╭─ Listed records

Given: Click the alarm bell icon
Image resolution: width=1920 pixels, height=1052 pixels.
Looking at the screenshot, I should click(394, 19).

╰─
╭─ Listed records

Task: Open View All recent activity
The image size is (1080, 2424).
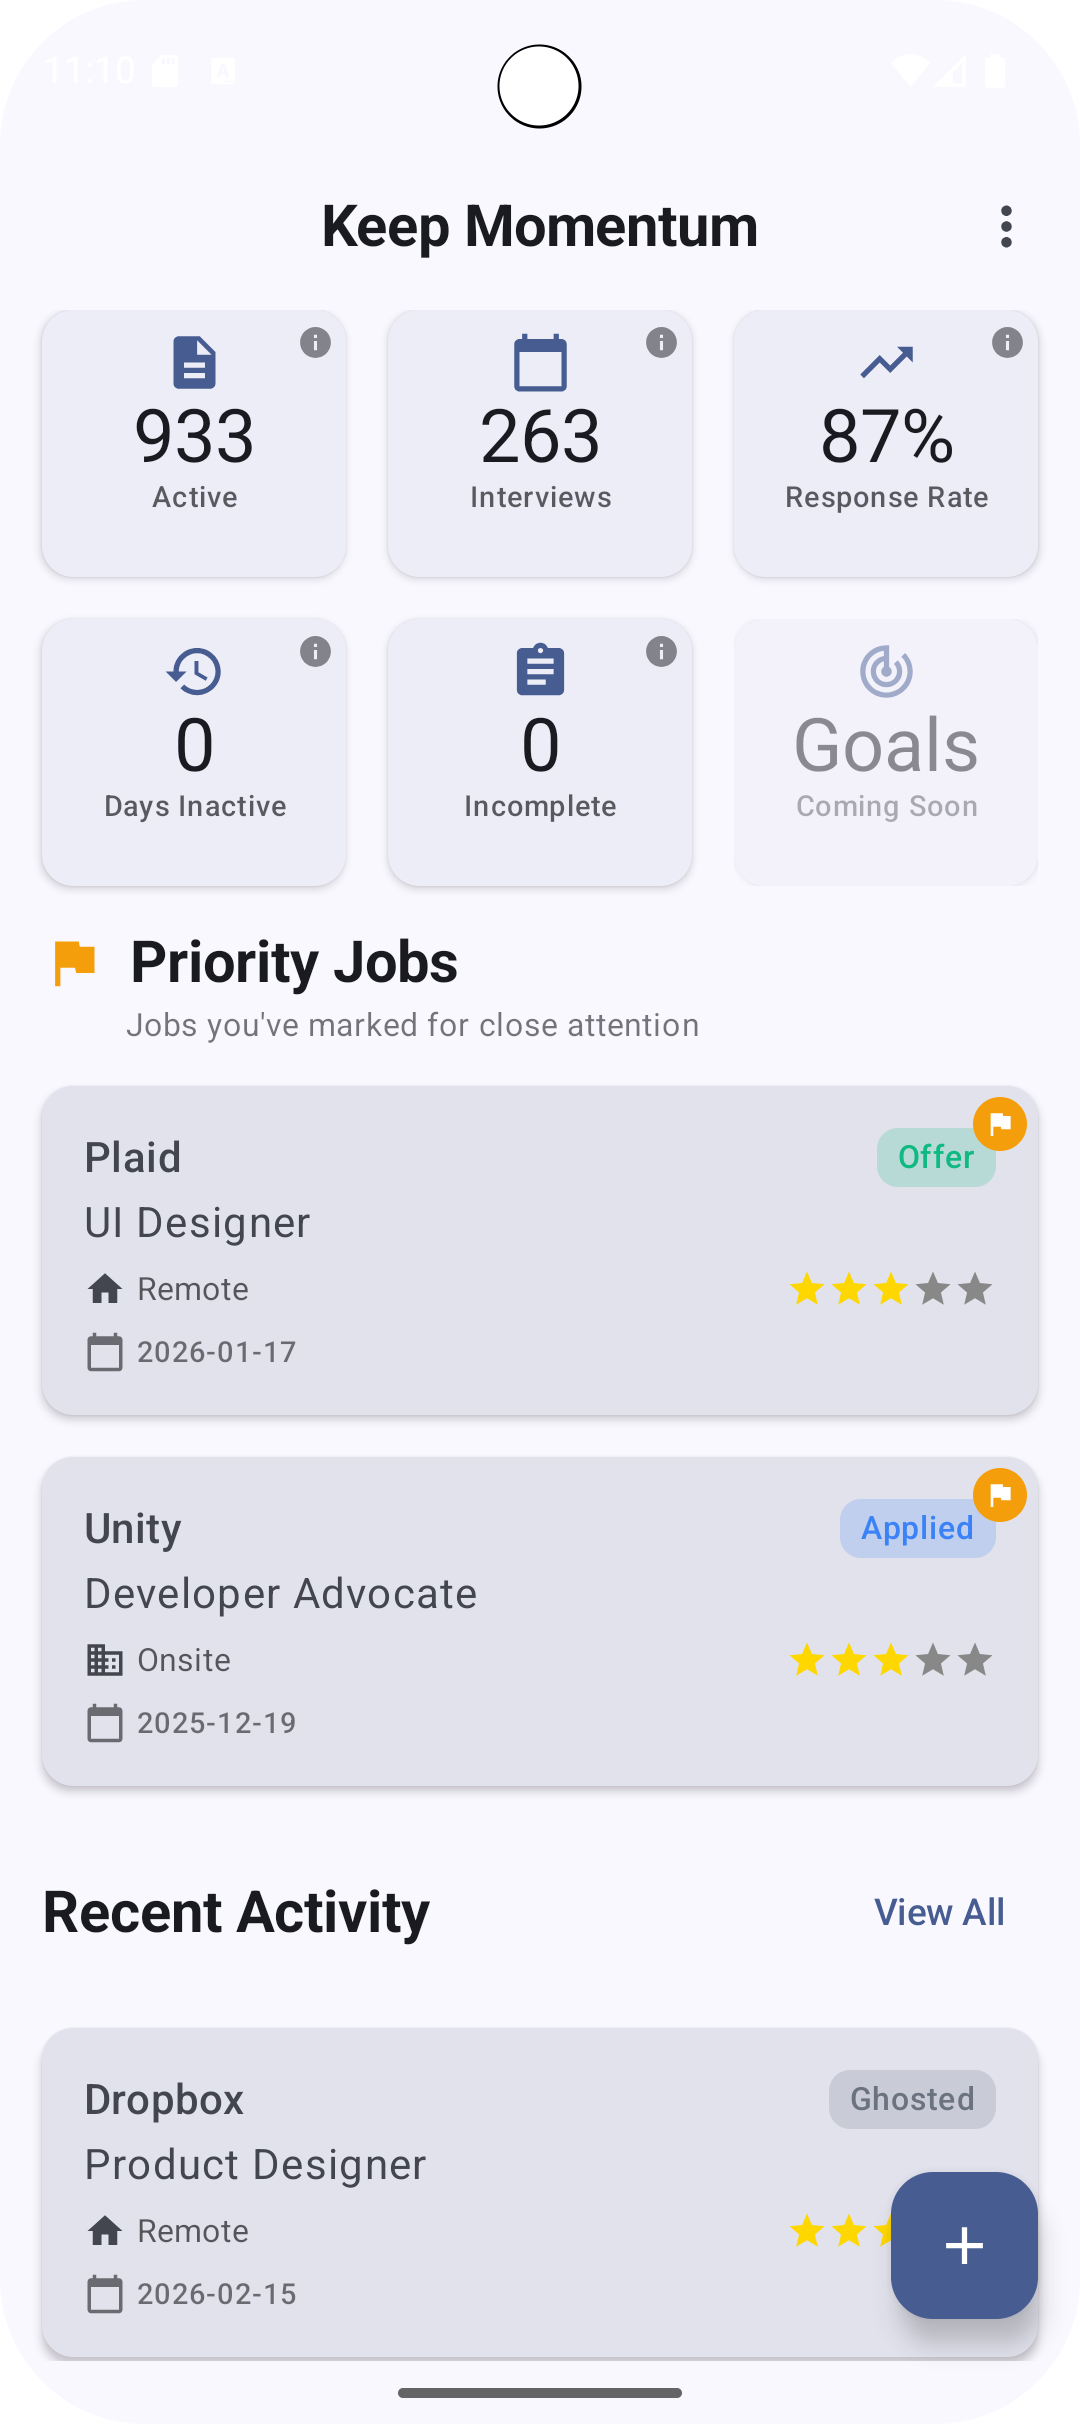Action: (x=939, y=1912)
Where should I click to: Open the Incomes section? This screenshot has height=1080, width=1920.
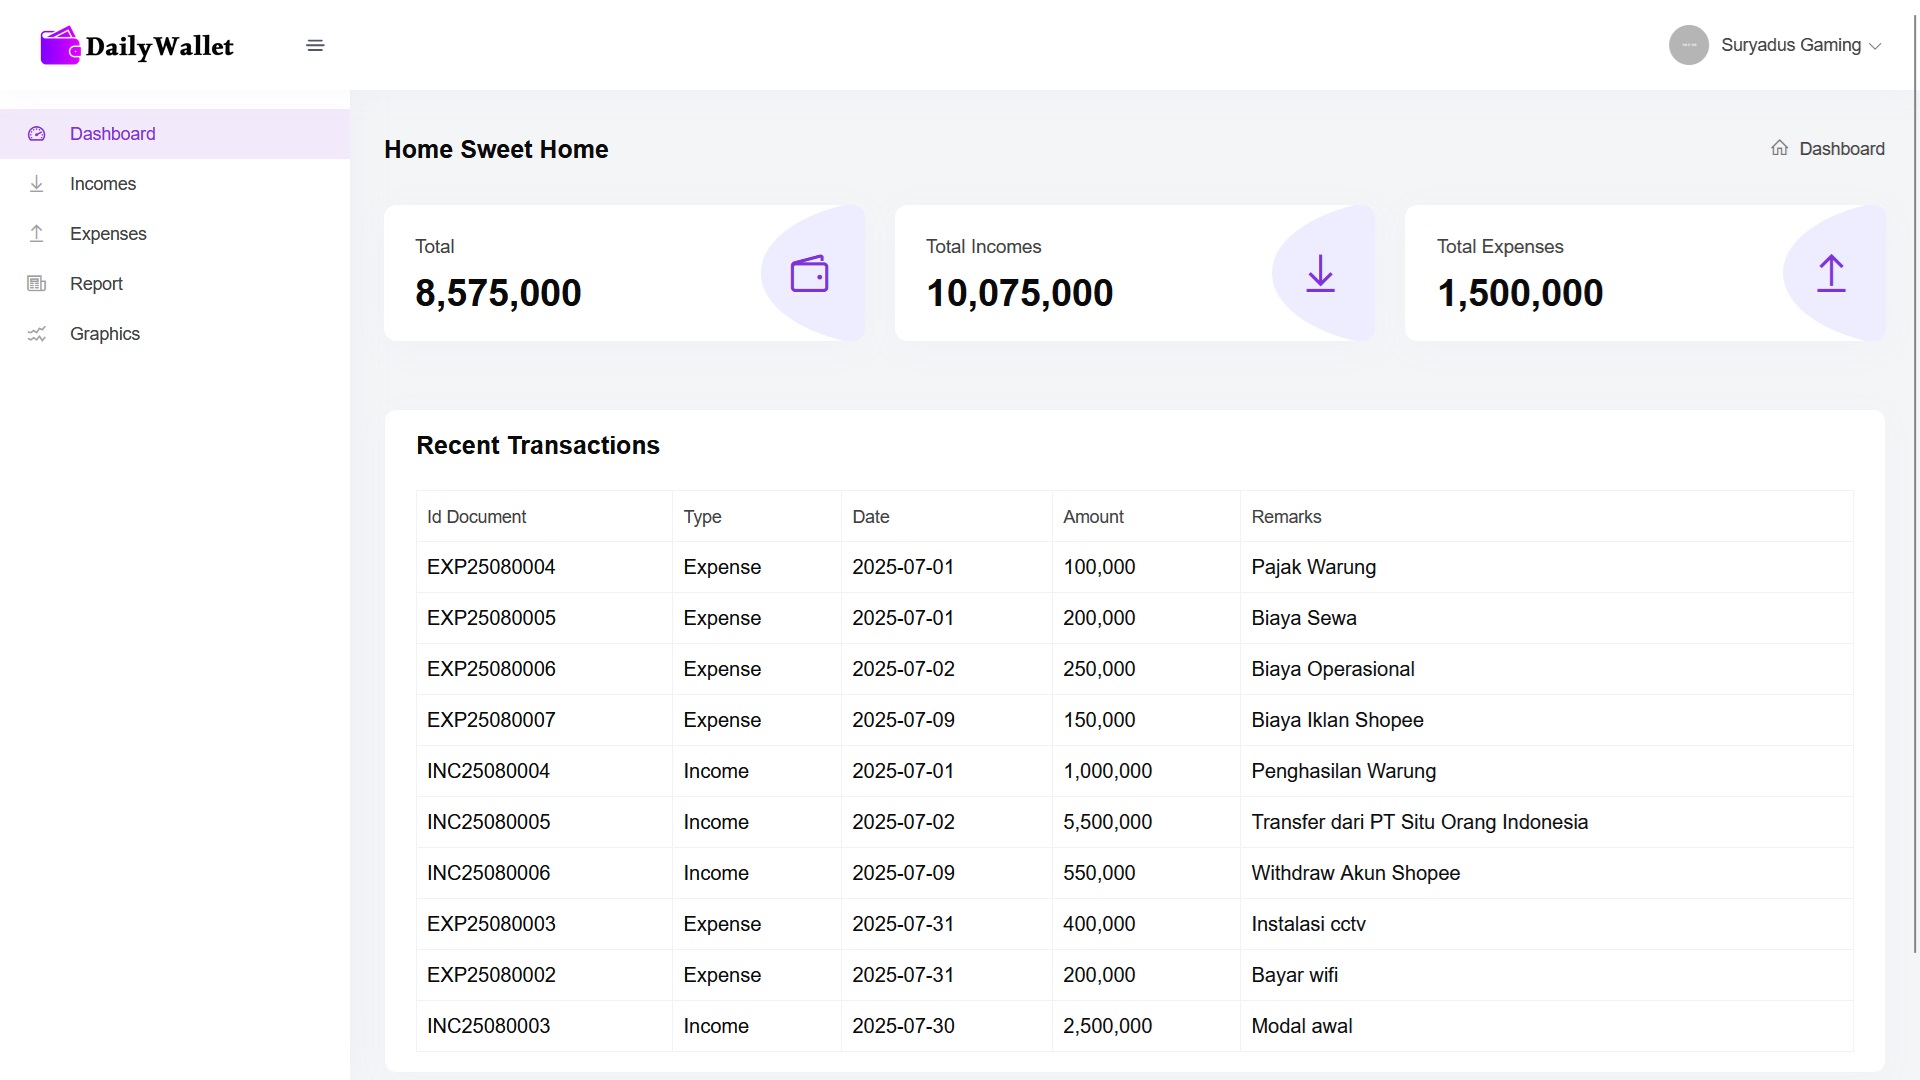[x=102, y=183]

╰─
╭─ Listed records

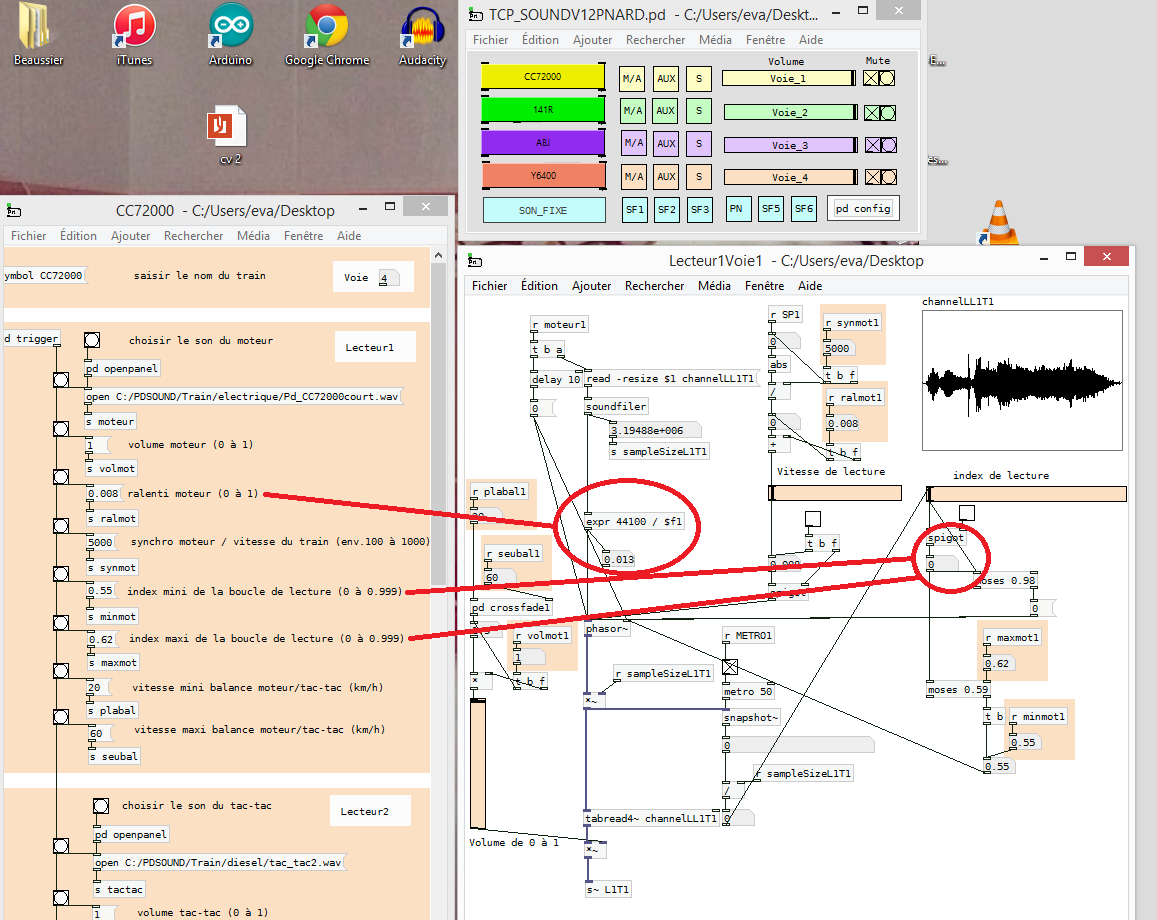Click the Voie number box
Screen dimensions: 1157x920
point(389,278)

╰─

_Requirement_
Please copy out the lines of the records above, from the line containing "Where should I" through the line containing "[x=102, y=183]", inclusive, with the pictures left out.

_Response_
Where should I click to: Open the Incomes section? This screenshot has height=1080, width=1920.
[x=102, y=183]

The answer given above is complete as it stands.